=== Challenge ===
Can you turn all the records below into a JSON list of strings, with one string per line, blank lines dropped and the pictures left out?

Items taken from a data source:

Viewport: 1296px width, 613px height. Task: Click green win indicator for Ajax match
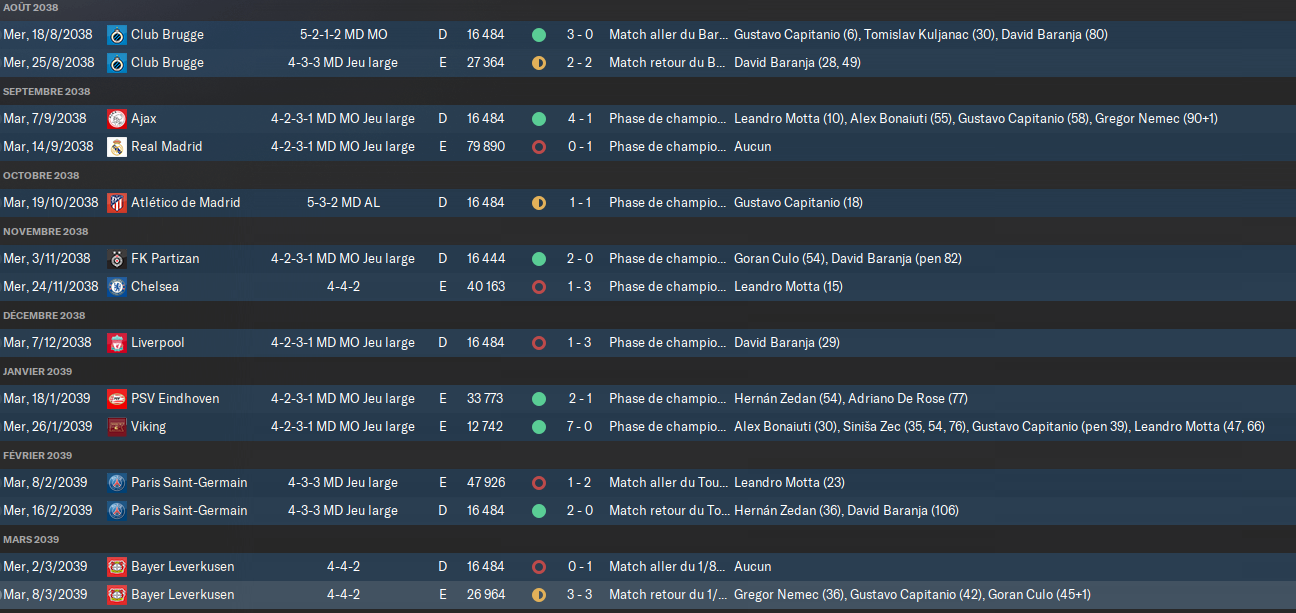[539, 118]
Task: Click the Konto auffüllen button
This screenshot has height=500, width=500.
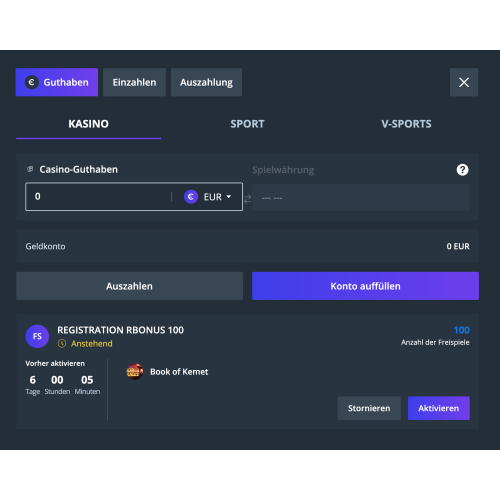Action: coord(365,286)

=== Response for this exercise ===
[
  "Viewport: 1296px width, 613px height. Task: Click green win indicator for Ajax match",
  "[539, 118]",
  "Task: Click the Konto auffüllen button",
  "This screenshot has height=500, width=500.",
  "Action: coord(365,286)"
]